_Exercise brief_
For the entries below, return the line holding "Viewport: 1024px width, 384px height." together with all lines after it, unchanged, and leave every picture out.

_Material shown_
*** Begin section ***

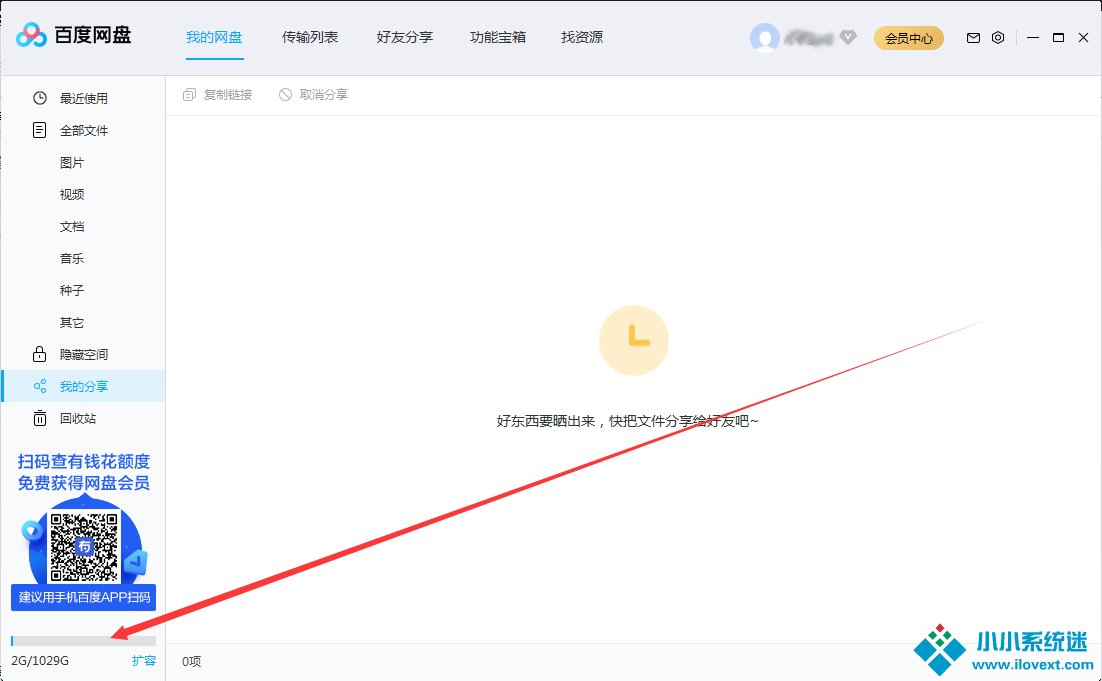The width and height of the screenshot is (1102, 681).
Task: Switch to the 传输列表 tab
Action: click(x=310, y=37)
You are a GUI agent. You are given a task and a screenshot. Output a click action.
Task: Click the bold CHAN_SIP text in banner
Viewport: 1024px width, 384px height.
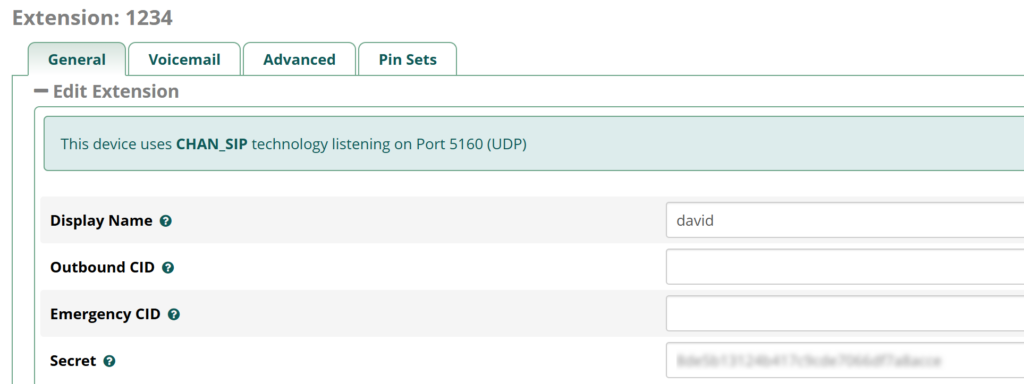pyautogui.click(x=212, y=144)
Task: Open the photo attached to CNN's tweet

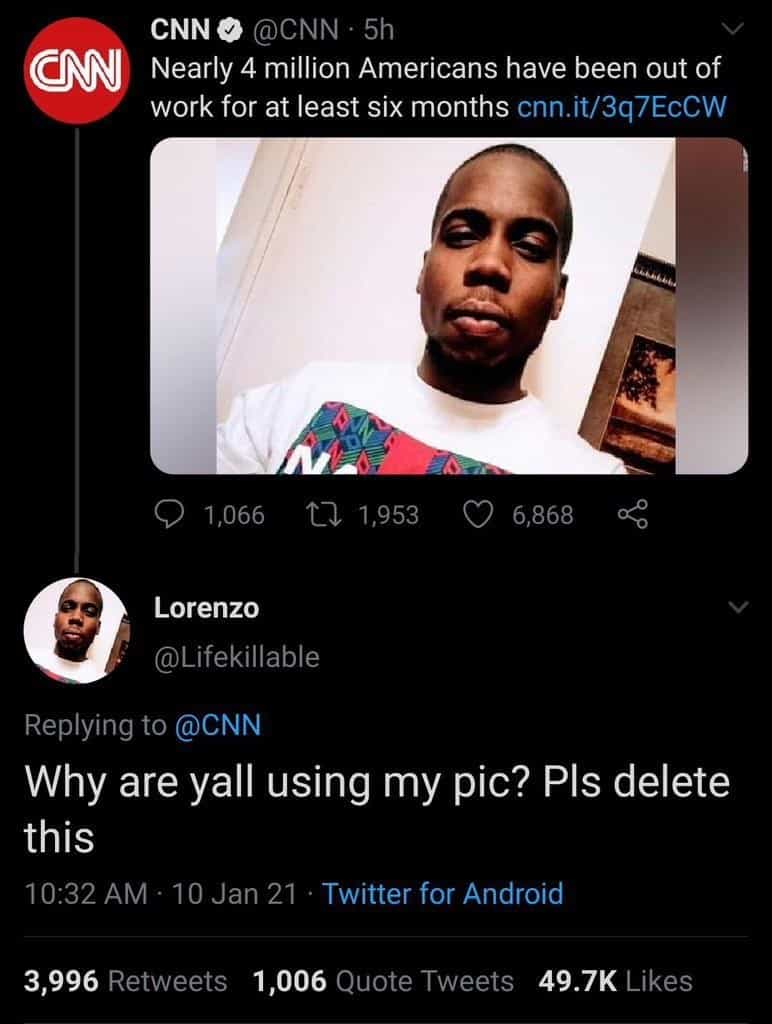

*** End section ***

_Response to this exercise_
Viewport: 1024px width, 384px height.
pyautogui.click(x=212, y=144)
Task: Open the photo attached to CNN's tweet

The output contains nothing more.